Compte rendu de l’ouvrage  de Nicolas MINGASSON, 1929 jours. Le deuil de guerre au XXIe siècle, Les Belles Lettres, octobre 2016, 384 p., 23 euros.

 

Ayant séjourné dans une compagnie de combat en Kapisa, le journaliste Nicolas Mingasson dépeint la spécificité du deuil de guerre du conflit afghan pour nos 90 tués (et 3 ou 4 suicides « avérés ») sur un total de 70 000 soldats professionnels projetés sur cette « terre de l’insolence ». L’introduction retrace la chronologie de notre engagement en Afghanistan à partir d’un précieux recueil de témoignages auprès des camarades survivants des « morts pour la France » et des familles endeuillées, sans oublier les orphelins et quelques-uns des 700 blessés. On peut toutefois regretter les rares comparaisons avec les conflits antérieurs, le flou entourant parfois le nom de l’unité et l’oubli de la mort particulière, quant aux rites, des  douze légionnaires (dont un officier). Il aurait été aussi utile de clairement définir le corpus, de le quantifier afin de mieux décrire ce sentiment général d’abandon, de frustrations et d’amertume qui prédomine à la suite du rembarquement précipité de décembre 2012.

            Ces réserves mises à part, l’ouvrage est des plus remarquables quant à l’analyse minutieuse de cette fragilité devant la mort de soldats professionnels occidentaux, et de leurs familles qui ont du mal à l’accepter en tant que risque du métier.
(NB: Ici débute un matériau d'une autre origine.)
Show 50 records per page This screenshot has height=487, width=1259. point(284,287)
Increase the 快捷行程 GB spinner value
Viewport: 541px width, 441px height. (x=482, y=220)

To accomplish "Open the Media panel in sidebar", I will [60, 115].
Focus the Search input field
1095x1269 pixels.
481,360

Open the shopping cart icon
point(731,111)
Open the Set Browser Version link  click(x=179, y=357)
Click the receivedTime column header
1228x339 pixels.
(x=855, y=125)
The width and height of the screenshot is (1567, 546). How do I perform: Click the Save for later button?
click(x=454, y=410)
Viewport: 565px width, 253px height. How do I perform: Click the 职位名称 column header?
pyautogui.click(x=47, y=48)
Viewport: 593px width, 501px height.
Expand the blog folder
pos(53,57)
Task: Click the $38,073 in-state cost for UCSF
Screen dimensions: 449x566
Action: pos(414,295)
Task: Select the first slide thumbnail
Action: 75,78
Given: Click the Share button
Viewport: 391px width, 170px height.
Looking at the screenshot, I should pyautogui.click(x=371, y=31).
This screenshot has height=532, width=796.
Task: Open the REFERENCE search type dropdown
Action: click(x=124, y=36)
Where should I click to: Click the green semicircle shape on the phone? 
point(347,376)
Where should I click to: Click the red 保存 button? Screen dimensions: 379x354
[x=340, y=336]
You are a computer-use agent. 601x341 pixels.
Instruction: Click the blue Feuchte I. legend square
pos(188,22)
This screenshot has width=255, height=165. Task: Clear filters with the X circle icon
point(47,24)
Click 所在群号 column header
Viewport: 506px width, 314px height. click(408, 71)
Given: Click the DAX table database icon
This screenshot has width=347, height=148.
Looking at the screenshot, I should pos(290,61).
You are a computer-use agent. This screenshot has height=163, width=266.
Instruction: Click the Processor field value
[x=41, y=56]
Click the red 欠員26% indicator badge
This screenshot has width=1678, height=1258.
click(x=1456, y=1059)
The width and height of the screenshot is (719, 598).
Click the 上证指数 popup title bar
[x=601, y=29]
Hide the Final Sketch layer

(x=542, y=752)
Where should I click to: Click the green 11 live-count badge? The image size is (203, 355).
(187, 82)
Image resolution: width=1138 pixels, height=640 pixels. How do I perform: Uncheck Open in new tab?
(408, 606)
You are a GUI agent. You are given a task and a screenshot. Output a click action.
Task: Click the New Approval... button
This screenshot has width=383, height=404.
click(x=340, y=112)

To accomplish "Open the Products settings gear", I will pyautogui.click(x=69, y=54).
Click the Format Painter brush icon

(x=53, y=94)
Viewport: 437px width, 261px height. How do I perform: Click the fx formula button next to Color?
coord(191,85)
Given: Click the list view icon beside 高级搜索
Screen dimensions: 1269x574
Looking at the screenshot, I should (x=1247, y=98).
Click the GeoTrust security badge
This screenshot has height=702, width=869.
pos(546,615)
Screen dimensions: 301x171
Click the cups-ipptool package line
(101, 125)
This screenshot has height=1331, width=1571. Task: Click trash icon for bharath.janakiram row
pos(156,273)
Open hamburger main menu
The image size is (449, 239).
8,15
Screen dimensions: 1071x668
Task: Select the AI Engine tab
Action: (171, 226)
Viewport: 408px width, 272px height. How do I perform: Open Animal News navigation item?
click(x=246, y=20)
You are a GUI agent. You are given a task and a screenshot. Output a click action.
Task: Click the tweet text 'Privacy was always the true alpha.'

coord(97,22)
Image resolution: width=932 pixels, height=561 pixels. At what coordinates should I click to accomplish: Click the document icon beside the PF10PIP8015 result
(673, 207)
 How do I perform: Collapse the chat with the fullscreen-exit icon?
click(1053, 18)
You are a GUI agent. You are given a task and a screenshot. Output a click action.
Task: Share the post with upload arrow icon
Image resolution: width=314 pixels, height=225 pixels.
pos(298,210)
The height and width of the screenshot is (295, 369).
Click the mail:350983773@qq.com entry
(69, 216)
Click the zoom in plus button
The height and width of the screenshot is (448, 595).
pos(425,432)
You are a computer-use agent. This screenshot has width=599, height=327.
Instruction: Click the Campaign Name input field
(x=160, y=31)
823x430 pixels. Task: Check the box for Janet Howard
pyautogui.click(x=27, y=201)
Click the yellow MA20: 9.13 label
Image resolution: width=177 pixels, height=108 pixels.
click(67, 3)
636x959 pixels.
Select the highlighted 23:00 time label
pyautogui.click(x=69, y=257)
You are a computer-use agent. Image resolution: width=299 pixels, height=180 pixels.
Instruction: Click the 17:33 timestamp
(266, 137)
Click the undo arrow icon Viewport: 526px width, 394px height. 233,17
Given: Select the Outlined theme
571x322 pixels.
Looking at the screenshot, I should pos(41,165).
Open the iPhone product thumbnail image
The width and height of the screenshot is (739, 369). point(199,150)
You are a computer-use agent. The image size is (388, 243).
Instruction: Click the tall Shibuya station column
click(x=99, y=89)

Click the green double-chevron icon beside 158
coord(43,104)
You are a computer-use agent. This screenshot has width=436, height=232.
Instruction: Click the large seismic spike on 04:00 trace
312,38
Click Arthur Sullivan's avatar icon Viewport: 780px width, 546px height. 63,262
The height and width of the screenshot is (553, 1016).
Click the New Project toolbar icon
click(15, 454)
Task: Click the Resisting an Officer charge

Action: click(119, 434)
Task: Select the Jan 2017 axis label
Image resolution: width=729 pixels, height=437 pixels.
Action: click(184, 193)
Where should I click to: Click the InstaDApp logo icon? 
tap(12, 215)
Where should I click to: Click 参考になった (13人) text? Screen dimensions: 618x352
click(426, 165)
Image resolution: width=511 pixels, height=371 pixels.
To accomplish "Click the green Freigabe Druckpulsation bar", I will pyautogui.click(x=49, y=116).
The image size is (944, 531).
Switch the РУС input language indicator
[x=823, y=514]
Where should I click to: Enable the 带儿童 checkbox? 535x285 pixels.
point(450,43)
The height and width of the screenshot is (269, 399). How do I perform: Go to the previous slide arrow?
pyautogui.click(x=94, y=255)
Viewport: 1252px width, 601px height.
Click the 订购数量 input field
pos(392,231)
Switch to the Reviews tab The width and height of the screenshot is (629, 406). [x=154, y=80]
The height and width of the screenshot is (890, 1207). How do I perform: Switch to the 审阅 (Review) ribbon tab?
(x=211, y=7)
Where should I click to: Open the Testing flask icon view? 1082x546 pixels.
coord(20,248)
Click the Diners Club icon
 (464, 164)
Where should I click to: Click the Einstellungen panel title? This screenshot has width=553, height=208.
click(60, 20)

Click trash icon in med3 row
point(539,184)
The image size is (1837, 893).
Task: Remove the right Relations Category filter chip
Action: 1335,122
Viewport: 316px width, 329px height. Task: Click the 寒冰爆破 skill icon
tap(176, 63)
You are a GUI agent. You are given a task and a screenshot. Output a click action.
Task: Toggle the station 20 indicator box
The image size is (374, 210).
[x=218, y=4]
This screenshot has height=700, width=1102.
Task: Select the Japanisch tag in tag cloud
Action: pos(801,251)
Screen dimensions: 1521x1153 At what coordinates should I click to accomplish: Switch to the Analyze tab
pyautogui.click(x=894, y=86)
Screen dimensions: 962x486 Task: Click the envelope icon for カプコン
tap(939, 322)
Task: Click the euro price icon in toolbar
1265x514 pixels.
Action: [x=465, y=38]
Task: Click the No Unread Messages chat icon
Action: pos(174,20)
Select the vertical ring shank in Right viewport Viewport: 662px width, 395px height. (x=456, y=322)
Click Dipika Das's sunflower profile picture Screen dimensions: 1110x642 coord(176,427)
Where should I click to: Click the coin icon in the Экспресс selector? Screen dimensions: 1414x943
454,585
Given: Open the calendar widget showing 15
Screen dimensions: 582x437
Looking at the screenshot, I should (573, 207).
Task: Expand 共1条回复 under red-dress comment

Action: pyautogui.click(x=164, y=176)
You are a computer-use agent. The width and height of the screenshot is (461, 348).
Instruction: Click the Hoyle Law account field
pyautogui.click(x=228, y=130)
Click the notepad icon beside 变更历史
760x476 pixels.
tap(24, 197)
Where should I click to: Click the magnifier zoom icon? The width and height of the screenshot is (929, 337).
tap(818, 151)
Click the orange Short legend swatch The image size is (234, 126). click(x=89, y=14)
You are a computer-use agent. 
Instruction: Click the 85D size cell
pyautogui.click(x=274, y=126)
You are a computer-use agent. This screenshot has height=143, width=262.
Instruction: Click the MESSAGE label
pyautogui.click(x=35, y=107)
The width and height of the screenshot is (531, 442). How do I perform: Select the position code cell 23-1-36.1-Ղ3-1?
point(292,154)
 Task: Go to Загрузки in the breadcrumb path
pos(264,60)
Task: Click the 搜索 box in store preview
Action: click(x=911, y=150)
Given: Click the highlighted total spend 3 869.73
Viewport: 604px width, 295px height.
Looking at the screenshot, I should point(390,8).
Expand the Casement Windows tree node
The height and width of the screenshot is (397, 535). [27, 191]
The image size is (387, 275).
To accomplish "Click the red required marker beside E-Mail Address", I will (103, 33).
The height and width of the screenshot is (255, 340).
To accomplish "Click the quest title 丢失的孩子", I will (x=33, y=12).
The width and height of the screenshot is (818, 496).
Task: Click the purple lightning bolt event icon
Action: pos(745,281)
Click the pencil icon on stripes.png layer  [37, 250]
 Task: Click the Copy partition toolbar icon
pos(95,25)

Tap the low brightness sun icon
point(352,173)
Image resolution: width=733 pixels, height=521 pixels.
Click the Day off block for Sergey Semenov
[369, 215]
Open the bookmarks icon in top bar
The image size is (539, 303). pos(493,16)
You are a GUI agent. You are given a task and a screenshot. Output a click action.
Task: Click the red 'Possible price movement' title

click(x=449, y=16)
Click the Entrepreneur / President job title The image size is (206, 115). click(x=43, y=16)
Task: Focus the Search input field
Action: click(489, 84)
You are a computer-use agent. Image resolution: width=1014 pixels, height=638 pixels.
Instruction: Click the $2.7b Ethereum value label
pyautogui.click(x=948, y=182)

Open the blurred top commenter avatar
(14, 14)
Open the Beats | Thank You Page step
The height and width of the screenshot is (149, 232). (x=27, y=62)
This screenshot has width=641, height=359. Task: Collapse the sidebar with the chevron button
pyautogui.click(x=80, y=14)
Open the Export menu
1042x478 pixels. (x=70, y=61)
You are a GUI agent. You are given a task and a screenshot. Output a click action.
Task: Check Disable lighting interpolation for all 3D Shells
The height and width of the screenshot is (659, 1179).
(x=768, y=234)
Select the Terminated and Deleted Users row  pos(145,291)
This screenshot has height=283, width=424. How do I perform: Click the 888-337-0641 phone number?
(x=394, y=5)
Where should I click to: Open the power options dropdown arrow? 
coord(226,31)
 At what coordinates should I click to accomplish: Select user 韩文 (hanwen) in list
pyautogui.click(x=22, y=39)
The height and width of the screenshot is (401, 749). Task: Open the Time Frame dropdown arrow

Pourtant, la perspective du combat et la volonté de mettre un garrot au terrorisme font que l’Afghanistan apparaît comme un aimant. Au départ, comme pour toutes les générations du feu, c’est le même « Fais attention à toi » des mères, joint à une certaine appréhension au 2e ou 3e départ pour un séjour de six mois, car on sait ce qui vous attend là-bas. Le chef de corps du 21e RIMA de Fréjus, en avril 2010, dit simplement à ses hommes de « faire gaffe ». A l’inverse de leurs aînés d’août 14 ou d’Algérie, ces soldats français sont conscients de là où ils vont.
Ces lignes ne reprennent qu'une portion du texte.